__Request__
Copy out the listing below word for word, from the line with "Image resolution: width=560" to the line with "Action: tap(110, 1578)", including both of those lines.

__Task input__
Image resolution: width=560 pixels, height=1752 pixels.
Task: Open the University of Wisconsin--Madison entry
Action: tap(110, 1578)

* * *

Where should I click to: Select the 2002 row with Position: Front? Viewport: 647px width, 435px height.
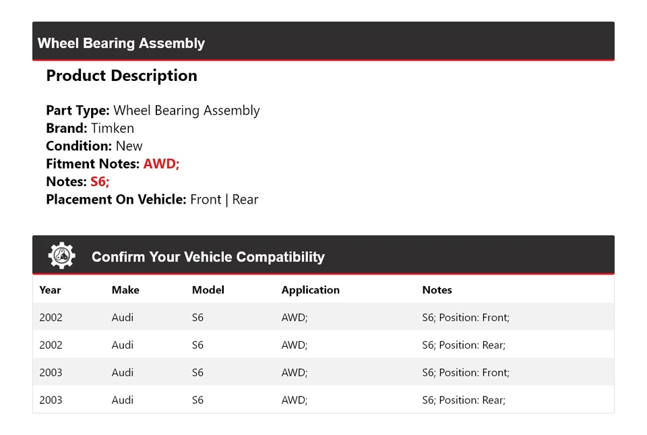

==

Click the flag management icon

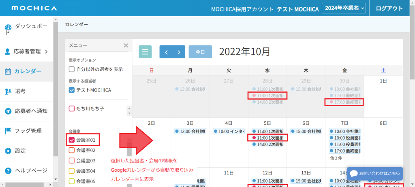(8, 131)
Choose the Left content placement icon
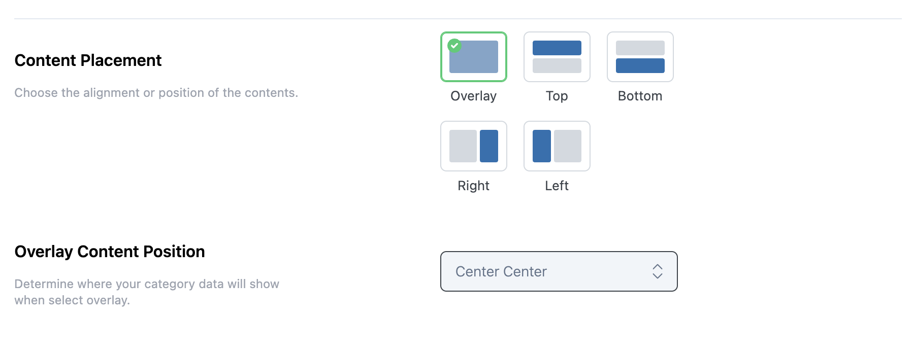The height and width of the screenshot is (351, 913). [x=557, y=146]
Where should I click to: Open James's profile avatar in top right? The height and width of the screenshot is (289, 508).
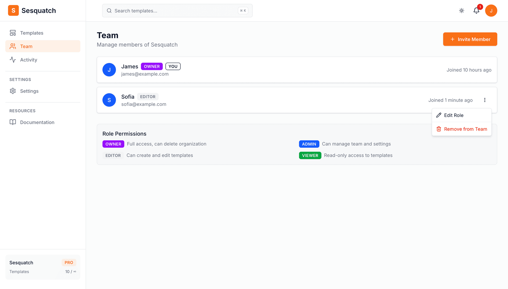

__Solved problem__
Image resolution: width=560 pixels, height=1752 pixels.
Task: Open the University of Wisconsin--Madison entry
Action: tap(110, 1578)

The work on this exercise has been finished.